While shopping at King Sooper's (for those of you outside Colorado, yes, this is a terrible name for a grocery store), I pulled out my phone and saw that Alexa had completed 75% of the steps necessary for buying a bedside lamp. After consulting my grocery list and happily checking off the items I had in my cart, I had slipped the phone into my purse with the Alexa app open. It somehow drilled down on the "desk lamp" on my list, then onto a website about desk lamps, then onto Amazon to purchase said lamp. I swear that my finger was one mis-click away from purchasing furniture sight unseen, a fate I narrowly escaped by wildly fumbling my phone and then dropping it on the hard tile floor.
Alexa might as well take over my whole life, since I'm fumbling just about everything regarding the start of summer. Jumping into the lack of routine after our trip to Boston, I must have communicated my stress and discombobulation to the kids, who promptly manifested it back. Daniel complained bitterly about going to summer swim practices, then reverted two days later to loving summer swim and complaining bitterly about going to day camp. Aden had to juggle her coaching job with the college boot camp I enrolled her in (way back in January, not realizing), and William struggled to regain his composure after the stress of high school swimming.

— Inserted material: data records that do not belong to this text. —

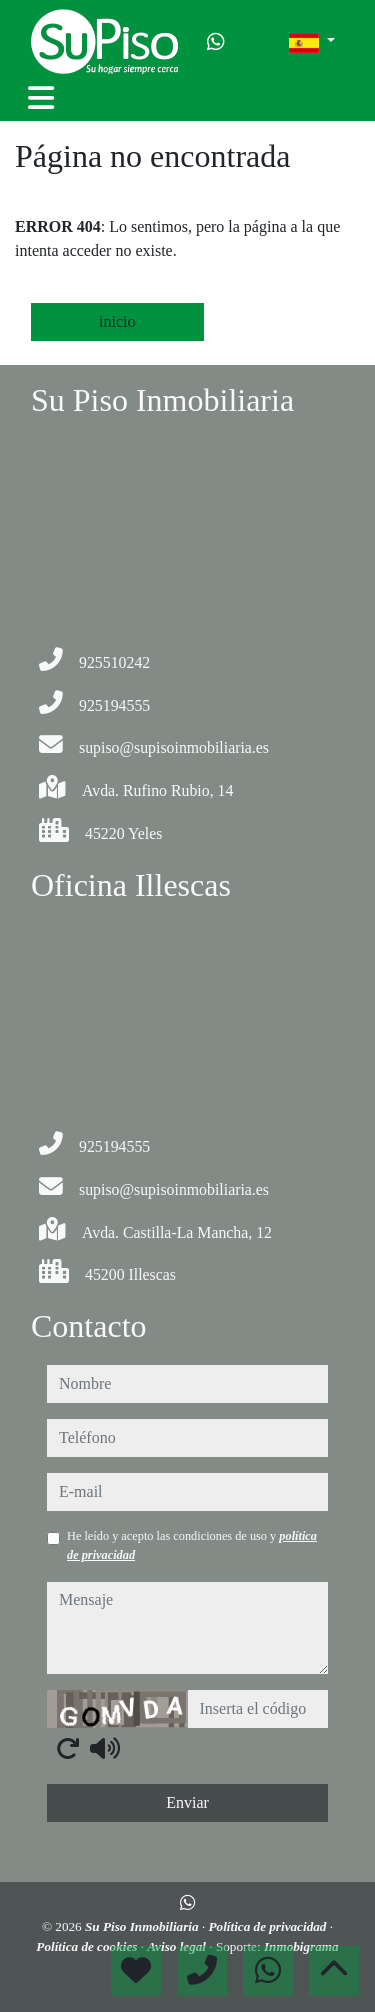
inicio (117, 321)
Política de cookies (88, 1946)
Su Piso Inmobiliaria (143, 1926)
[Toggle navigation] (41, 98)
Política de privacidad (268, 1926)
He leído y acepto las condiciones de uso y (192, 1545)
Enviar (187, 1802)
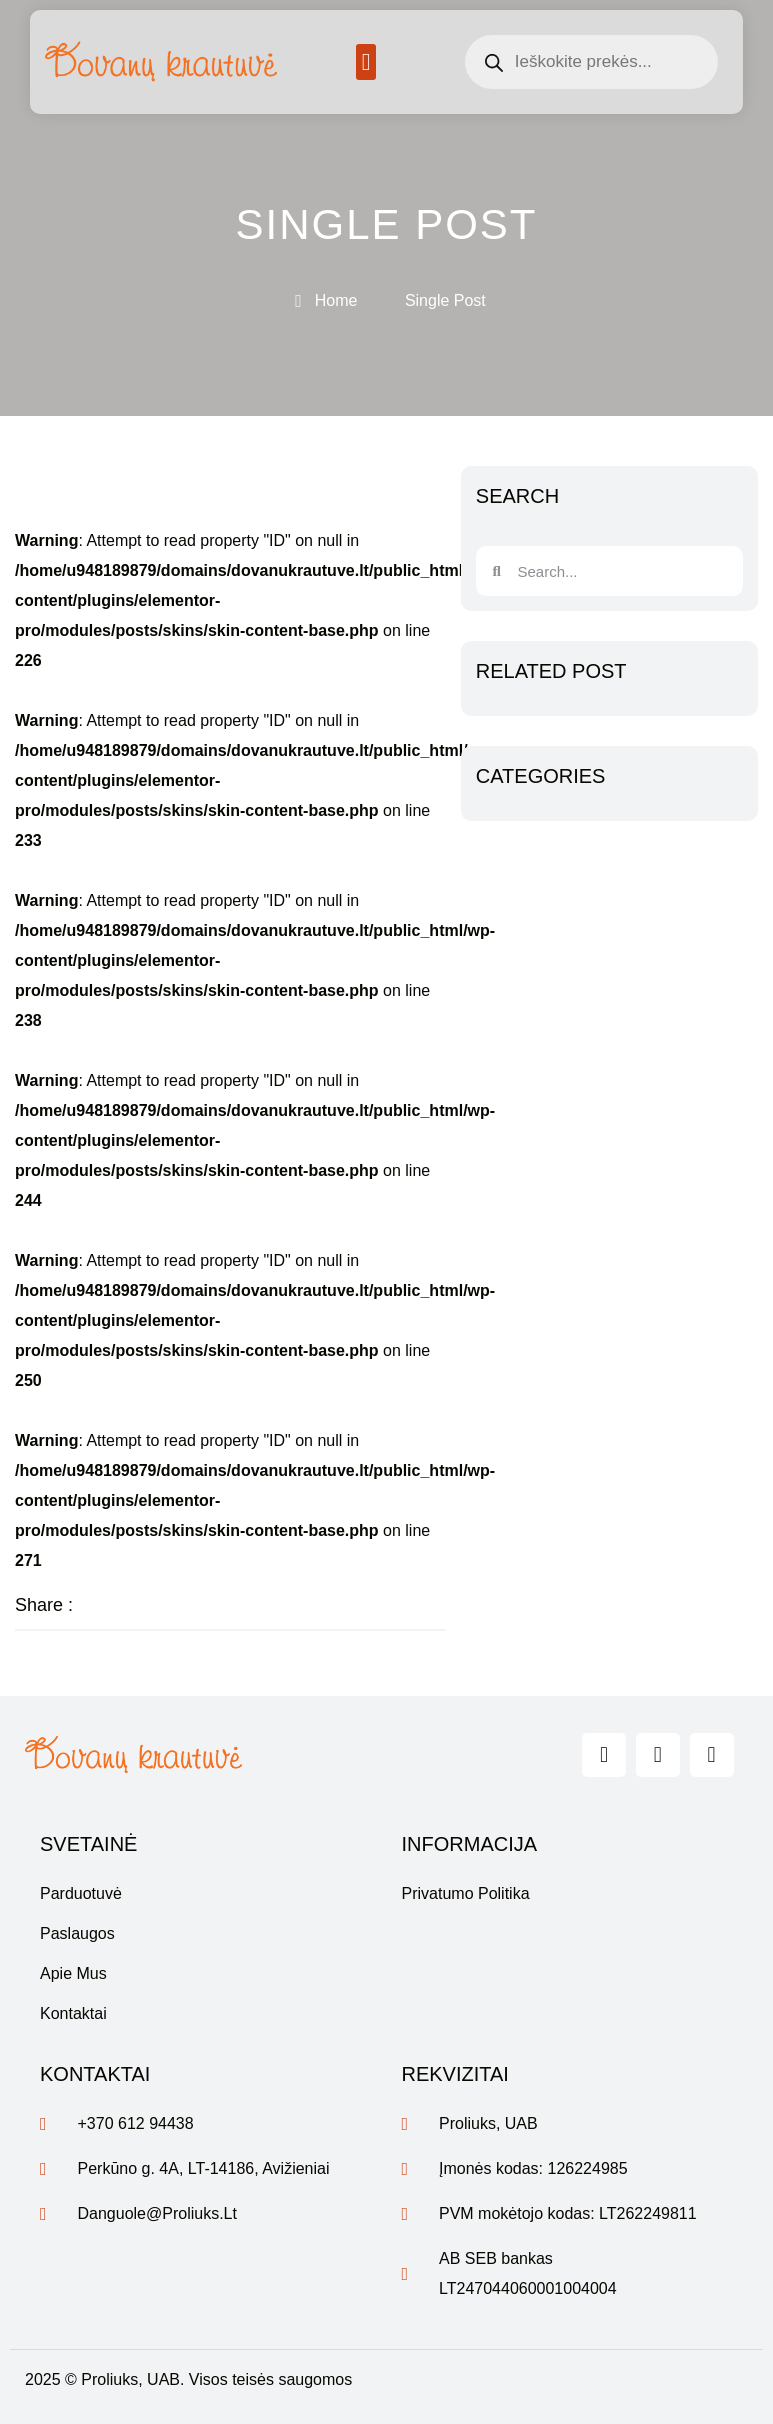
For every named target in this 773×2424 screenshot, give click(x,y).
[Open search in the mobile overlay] (591, 62)
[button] (366, 62)
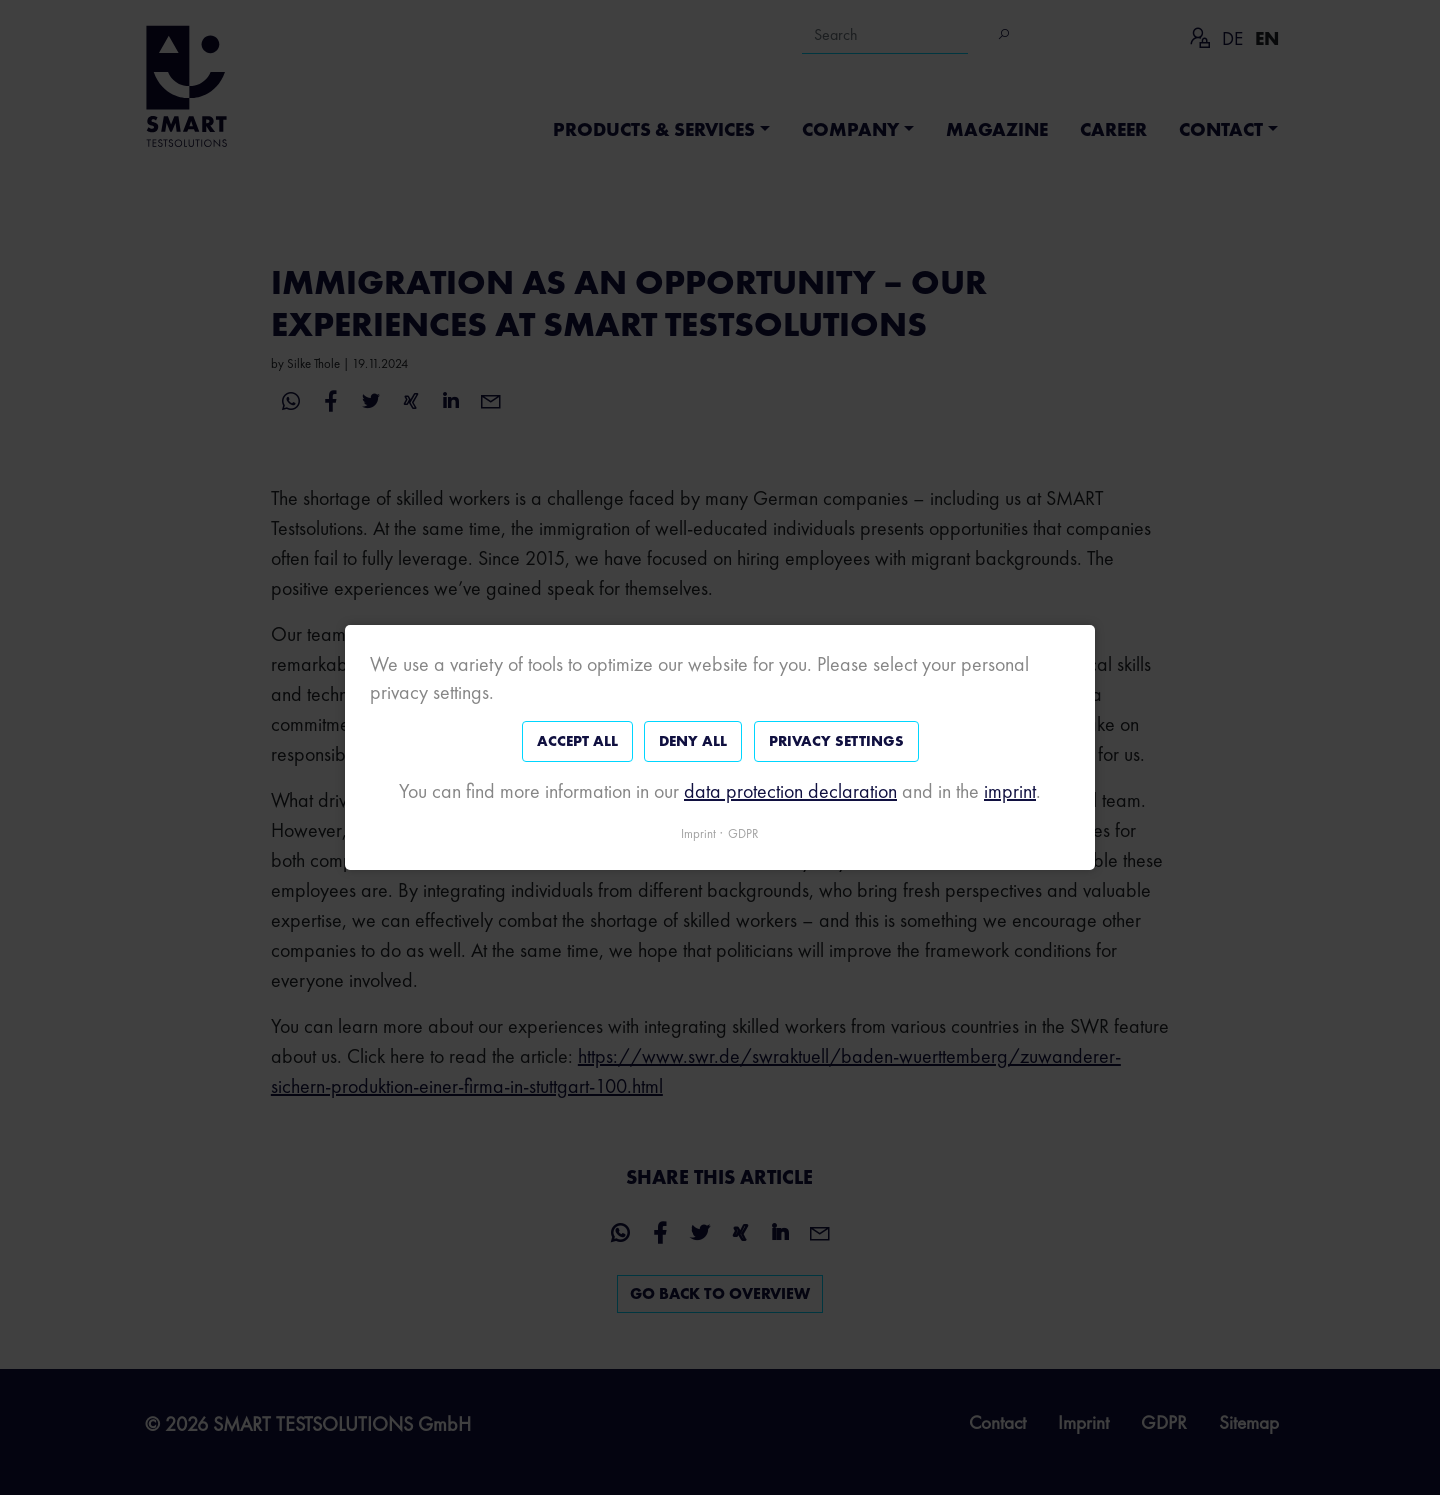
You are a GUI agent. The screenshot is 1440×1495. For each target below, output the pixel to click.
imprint (1010, 791)
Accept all (577, 741)
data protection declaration (790, 791)
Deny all (693, 741)
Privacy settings (836, 741)
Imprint (698, 833)
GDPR (743, 833)
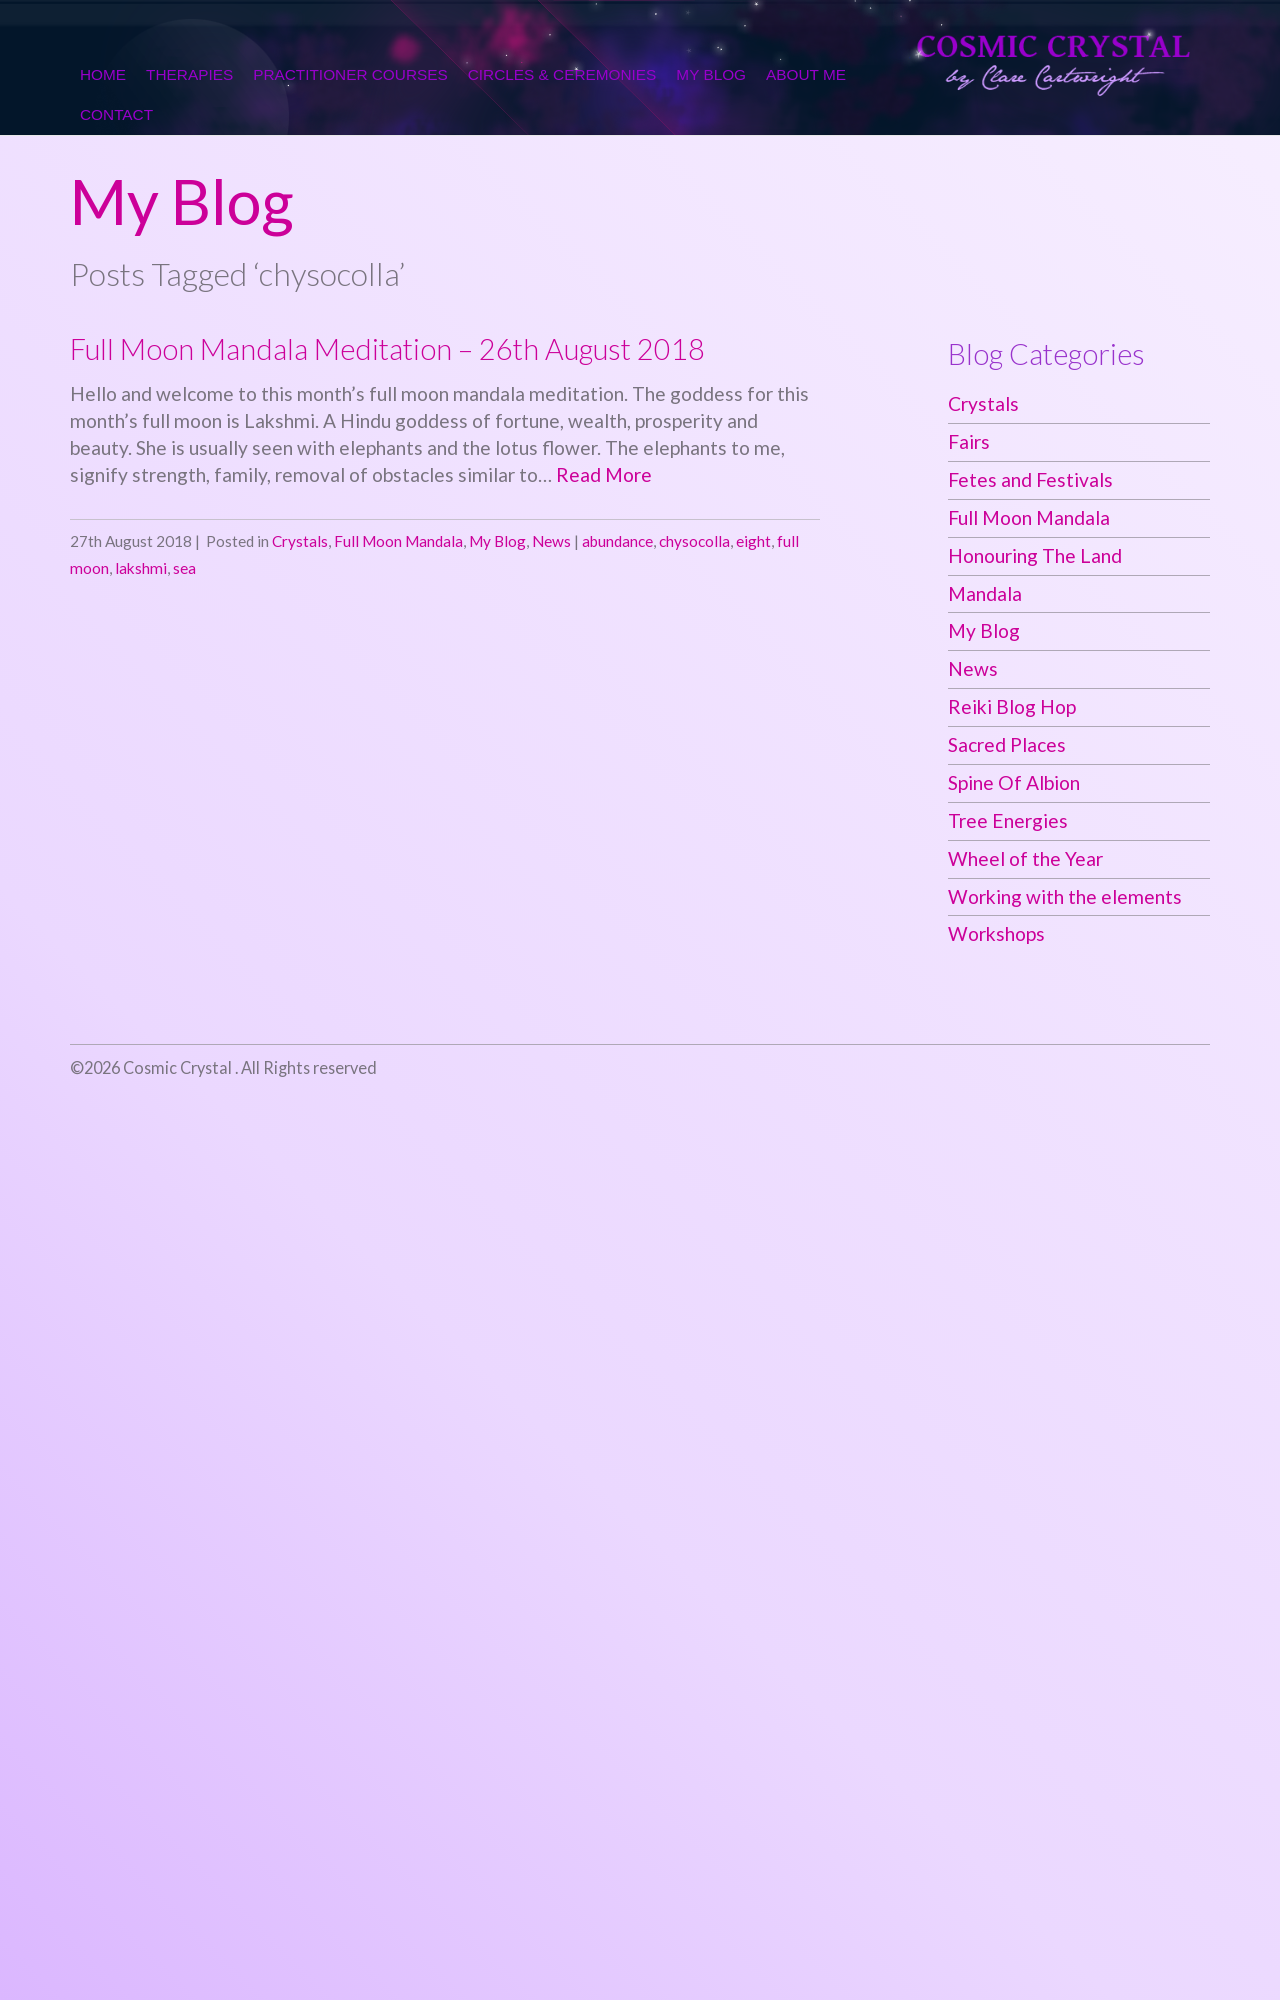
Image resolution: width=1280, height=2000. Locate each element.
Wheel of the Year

The last point breaks my heart. While sad that Daniel's day camp is primarily for younger kids and he's missing days of swim practice, I am fairly desolate over William, who now associates swimming with anxiety to such an extent that he can't go to a practice (let alone a meet) without feeling nauseous. Club swim is out, summer swim may be out, everything may be out. After doing so well and seemingly loving the sport this spring, the dual dark sides of overtraining and pressure have reared their heads. I'm passionate about the sport but I'm infinitely more passionate about my child, and a trifecta of emotions roils in my own gut: guilt, anxiety over a loss of control, and anger that something that was supposed to be fun has turned into something hard and painful.
It's not too late to turn it all over to Alexa. Maybe she can generate some upward momentum for a summer that's staggered off to a rough start.